Can I run BGE-M3 on NVIDIA Jetson AGX Orin 64GB?

check_circle
Perfect
Yes, you can run this model!
GPU VRAM
64.0GB
Required
1.0GB
Headroom
+63.0GB

VRAM Usage

0GB 2% used 64.0GB

Performance Estimate

Tokens/sec ~90.0
Batch size 32

info Technical Analysis

The NVIDIA Jetson AGX Orin 64GB, with its Ampere architecture, 64GB of LPDDR5 VRAM, and 2048 CUDA cores, is exceptionally well-suited for running the BGE-M3 embedding model. BGE-M3, being a relatively small model with only 0.5B parameters and requiring just 1.0GB of VRAM in FP16 precision, leaves a substantial 63.0GB of VRAM headroom on the Orin. This ample VRAM allows for large batch sizes and the potential to load multiple model instances or other AI tasks concurrently. The Orin's 0.21 TB/s memory bandwidth, while not the highest available, is sufficient for BGE-M3's memory access patterns, preventing memory bandwidth from becoming a bottleneck.

lightbulb Recommendation

Given the abundant VRAM and computational resources of the Jetson AGX Orin, users should prioritize maximizing throughput by experimenting with larger batch sizes. Start with a batch size of 32 and incrementally increase it until you observe diminishing returns or encounter memory limitations. Consider using TensorRT for optimized inference, which can significantly improve the model's performance on NVIDIA hardware.
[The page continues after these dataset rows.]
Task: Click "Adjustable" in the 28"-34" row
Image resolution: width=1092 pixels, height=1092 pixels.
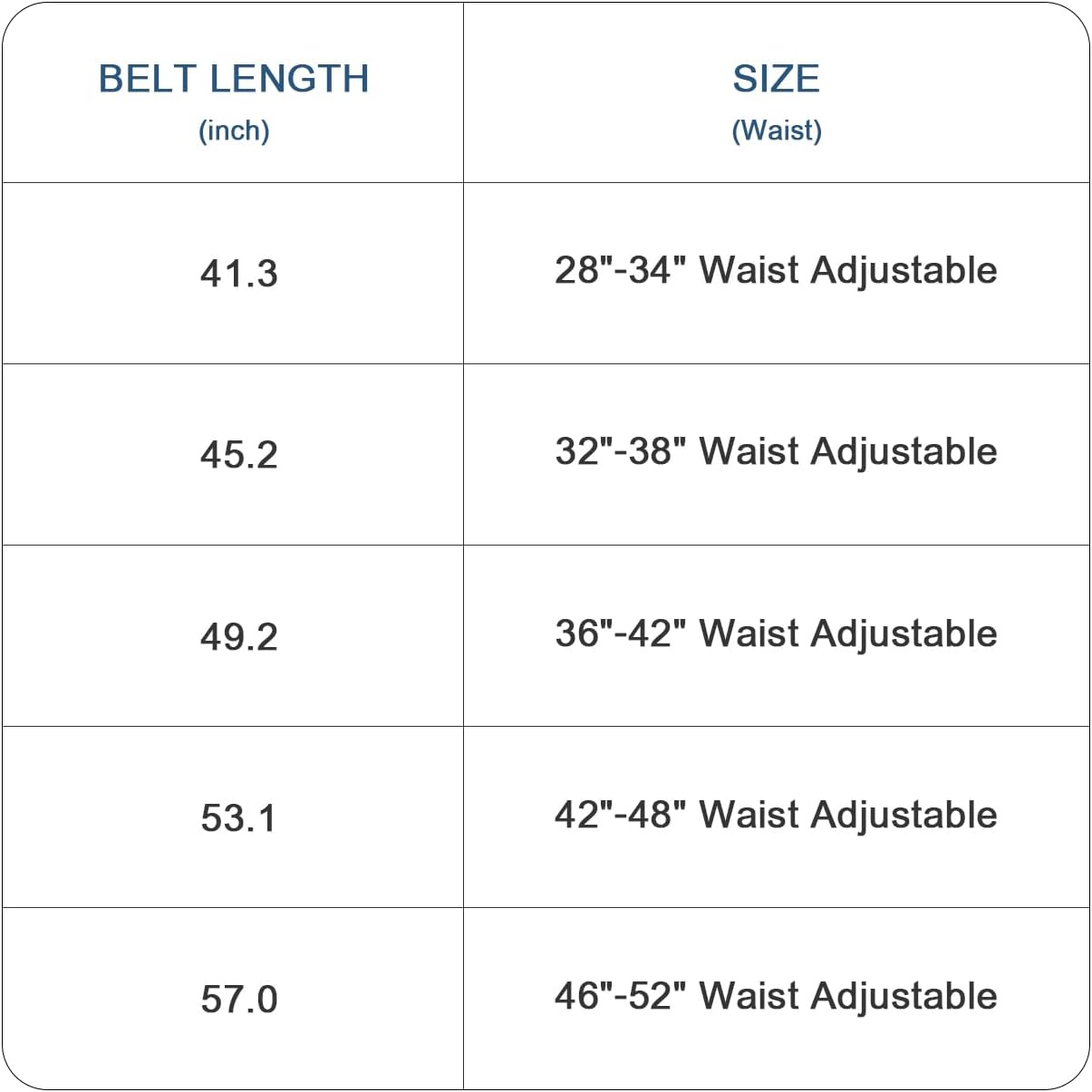Action: coord(904,271)

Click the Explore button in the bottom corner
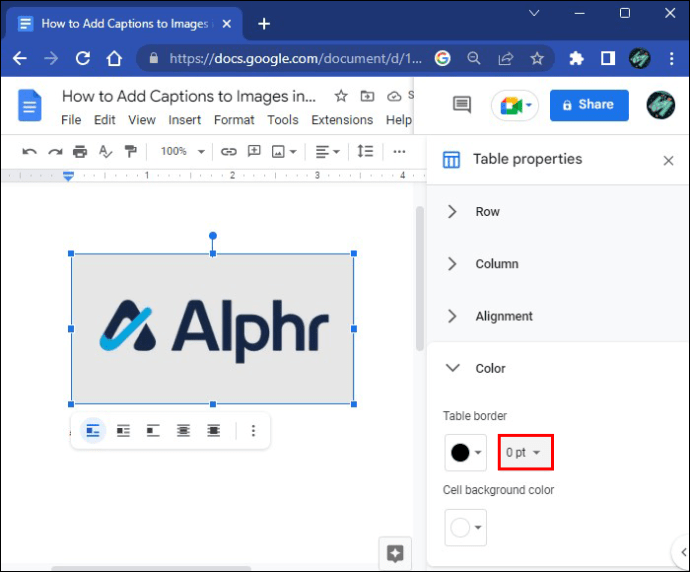point(395,553)
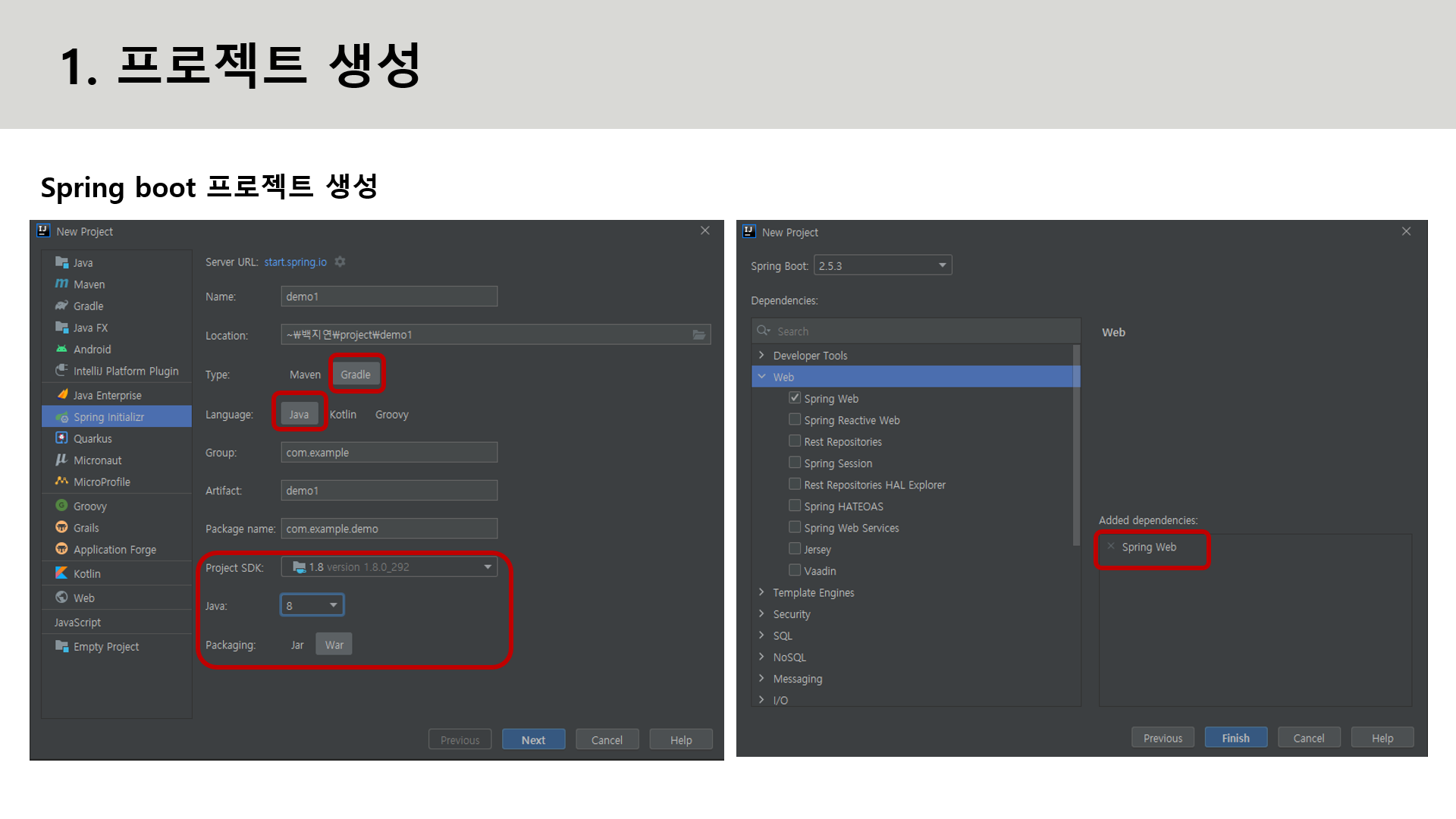Click the Kotlin logo icon in the sidebar
The image size is (1456, 819).
click(61, 573)
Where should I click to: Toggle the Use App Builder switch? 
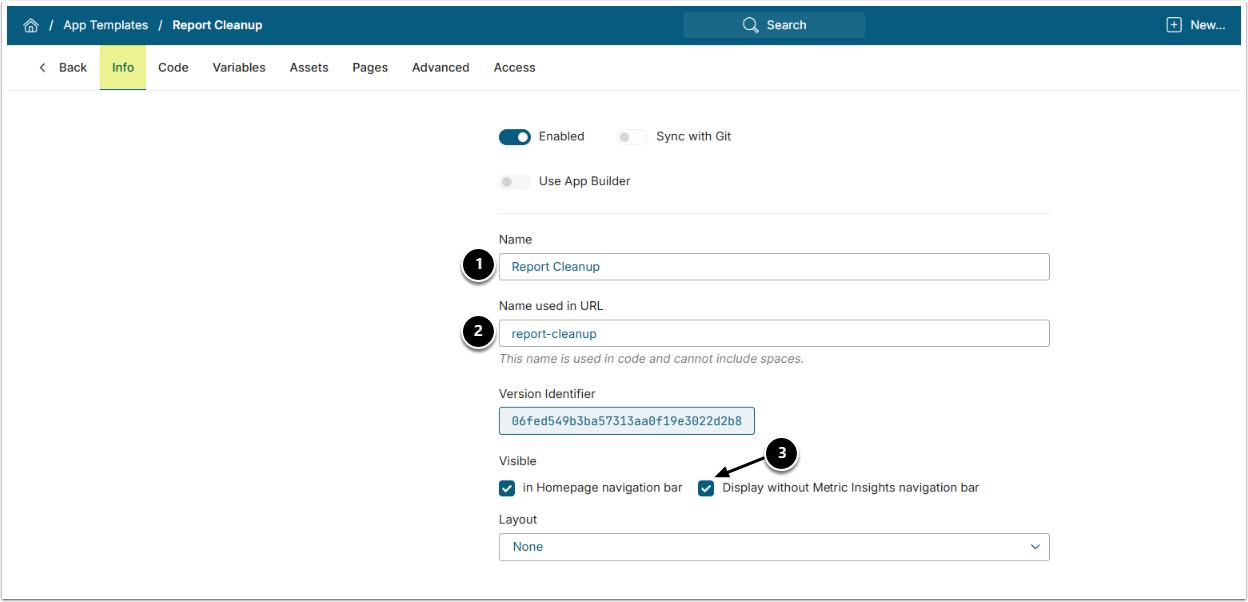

Also, because BGE-M3 is small, explore running multiple instances in parallel to improve overall system utilization.

tune Recommended Settings

Batch_Size
32 (start, then increase)
Context_Length
8192
Other_Settings
['Enable CUDA graph capture for reduced latency', 'Experiment with different thread configurations for optimal throughput', 'Monitor GPU utilization to identify potential bottlenecks']
Inference_Framework
TensorRT or ONNX Runtime
Quantization_Suggested
FP16 (default)

help Frequently Asked Questions

Is BGE-M3 compatible with NVIDIA Jetson AGX Orin 64GB? expand_more
Yes, BGE-M3 is fully compatible and expected to perform well on the NVIDIA Jetson AGX Orin 64GB.
What VRAM is needed for BGE-M3? expand_more
BGE-M3 requires approximately 1.0GB of VRAM when running in FP16 precision.
How fast will BGE-M3 run on NVIDIA Jetson AGX Orin 64GB? expand_more
You can expect approximately 90 tokens per second on the NVIDIA Jetson AGX Orin 64GB.